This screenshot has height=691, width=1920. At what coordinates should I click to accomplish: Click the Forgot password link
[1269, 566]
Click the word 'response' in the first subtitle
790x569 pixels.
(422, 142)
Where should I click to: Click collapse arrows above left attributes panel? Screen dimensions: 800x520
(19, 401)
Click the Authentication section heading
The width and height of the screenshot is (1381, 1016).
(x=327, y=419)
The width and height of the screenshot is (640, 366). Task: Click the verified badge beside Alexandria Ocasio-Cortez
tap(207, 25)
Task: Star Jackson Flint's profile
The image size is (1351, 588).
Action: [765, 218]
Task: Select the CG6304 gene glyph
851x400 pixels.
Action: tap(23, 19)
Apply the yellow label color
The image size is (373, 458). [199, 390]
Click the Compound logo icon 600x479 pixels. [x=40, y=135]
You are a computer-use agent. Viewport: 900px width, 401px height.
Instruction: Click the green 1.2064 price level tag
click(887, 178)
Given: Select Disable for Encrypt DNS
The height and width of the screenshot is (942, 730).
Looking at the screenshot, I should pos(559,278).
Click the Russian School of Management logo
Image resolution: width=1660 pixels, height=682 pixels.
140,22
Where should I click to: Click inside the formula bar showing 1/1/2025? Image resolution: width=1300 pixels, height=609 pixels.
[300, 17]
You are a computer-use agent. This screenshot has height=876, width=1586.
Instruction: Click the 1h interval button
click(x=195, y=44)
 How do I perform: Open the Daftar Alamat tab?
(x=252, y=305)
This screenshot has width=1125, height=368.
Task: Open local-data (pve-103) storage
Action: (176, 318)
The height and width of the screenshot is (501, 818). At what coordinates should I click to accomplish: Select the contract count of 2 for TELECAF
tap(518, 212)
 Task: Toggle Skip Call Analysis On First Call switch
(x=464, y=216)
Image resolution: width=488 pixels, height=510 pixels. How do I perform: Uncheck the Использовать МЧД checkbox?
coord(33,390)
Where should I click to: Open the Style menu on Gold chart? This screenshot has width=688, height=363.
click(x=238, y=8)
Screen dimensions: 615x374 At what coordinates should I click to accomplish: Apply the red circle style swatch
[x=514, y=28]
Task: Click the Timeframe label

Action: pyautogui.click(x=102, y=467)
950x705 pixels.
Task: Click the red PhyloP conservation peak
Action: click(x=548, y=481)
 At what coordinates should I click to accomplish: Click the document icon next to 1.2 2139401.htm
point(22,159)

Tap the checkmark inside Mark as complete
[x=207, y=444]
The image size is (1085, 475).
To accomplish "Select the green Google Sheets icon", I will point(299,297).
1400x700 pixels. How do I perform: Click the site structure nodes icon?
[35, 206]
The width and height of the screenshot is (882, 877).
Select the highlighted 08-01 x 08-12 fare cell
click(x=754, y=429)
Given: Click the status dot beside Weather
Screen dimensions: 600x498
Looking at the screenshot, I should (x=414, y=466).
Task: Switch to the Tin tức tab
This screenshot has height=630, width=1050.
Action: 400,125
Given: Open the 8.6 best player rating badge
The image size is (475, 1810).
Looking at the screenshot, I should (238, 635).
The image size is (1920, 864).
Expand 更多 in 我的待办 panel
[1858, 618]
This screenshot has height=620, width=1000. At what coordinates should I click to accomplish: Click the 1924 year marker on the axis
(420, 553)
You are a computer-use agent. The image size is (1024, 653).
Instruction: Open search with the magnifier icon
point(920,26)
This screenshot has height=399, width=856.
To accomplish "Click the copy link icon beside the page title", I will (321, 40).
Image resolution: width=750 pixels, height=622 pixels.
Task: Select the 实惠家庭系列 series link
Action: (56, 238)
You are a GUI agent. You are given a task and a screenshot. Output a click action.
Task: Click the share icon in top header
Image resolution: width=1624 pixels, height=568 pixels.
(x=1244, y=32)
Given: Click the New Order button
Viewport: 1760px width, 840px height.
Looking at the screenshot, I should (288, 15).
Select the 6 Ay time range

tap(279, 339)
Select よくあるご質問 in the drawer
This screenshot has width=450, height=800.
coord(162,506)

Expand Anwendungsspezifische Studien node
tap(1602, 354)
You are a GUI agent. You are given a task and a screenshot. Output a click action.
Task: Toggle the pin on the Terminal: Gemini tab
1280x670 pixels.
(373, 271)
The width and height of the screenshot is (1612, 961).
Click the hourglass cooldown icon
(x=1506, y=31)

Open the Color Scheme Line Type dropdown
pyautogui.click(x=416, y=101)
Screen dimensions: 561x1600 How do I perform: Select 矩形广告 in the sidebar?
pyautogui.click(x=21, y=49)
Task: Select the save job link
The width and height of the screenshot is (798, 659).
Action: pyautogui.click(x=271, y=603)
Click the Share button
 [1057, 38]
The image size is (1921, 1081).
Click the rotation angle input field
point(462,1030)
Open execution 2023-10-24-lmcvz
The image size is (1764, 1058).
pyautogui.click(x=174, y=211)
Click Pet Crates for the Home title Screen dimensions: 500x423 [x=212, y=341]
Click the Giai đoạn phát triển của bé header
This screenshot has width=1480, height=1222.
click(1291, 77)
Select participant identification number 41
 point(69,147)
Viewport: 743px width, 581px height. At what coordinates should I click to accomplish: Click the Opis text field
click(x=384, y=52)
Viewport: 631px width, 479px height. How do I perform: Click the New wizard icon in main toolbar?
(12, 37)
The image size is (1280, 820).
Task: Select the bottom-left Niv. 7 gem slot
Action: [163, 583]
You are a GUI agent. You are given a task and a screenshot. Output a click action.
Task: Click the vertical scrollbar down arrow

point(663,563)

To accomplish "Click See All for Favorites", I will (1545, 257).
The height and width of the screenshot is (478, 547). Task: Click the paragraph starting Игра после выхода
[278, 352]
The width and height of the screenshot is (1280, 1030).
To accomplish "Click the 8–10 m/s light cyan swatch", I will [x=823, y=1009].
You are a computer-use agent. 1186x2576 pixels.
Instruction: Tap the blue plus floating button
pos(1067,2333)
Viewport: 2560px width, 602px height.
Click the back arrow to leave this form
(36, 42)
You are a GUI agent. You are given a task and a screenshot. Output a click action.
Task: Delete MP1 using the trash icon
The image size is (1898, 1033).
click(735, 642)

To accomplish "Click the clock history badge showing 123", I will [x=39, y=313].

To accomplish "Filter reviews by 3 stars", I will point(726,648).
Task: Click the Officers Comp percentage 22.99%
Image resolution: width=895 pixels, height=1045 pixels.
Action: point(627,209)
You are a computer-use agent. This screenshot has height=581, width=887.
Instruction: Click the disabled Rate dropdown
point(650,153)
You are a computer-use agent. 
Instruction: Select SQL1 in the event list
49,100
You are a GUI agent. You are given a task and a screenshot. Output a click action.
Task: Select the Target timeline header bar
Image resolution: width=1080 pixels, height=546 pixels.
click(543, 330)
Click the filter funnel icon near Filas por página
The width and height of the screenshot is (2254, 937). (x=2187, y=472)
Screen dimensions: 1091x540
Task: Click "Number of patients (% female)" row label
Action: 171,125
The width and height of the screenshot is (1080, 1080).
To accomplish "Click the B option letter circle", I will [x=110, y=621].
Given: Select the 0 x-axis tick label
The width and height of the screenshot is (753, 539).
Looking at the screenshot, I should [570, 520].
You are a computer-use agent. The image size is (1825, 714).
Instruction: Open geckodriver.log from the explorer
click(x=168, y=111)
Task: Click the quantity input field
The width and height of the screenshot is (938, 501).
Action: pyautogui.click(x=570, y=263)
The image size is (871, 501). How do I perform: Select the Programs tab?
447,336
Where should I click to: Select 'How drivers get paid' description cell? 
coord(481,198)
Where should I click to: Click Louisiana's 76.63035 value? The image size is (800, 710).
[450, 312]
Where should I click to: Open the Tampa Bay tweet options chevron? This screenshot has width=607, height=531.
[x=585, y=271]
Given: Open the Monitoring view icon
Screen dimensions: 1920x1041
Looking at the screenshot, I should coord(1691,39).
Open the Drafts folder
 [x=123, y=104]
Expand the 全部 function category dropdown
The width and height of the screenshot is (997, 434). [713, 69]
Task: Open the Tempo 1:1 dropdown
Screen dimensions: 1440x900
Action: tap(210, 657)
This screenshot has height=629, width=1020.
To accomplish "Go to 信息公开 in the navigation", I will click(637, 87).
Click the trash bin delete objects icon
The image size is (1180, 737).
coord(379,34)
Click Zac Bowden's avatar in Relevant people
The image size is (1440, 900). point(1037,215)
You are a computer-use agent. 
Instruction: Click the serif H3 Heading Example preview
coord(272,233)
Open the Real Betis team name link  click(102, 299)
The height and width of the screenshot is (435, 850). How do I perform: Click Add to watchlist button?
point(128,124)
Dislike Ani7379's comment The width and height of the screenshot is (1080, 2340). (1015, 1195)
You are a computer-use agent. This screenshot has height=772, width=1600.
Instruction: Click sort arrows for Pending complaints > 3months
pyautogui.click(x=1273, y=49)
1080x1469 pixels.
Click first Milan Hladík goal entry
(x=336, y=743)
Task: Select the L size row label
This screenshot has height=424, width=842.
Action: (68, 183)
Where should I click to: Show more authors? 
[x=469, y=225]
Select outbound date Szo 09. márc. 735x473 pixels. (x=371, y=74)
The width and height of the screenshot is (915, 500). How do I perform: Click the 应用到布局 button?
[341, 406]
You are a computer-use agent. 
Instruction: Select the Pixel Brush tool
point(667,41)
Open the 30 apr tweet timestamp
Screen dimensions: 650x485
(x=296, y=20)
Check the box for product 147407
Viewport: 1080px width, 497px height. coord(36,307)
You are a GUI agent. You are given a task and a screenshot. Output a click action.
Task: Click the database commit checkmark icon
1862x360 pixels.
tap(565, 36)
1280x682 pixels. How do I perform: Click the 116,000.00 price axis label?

::::::::

### THE TASK
Go through the material above and return each line that holds the word "header".

### ANSWER FOR THE TASK
Task: Click the share icon in top header
Click the Giai đoạn phát triển của bé header
Task: Select the Target timeline header bar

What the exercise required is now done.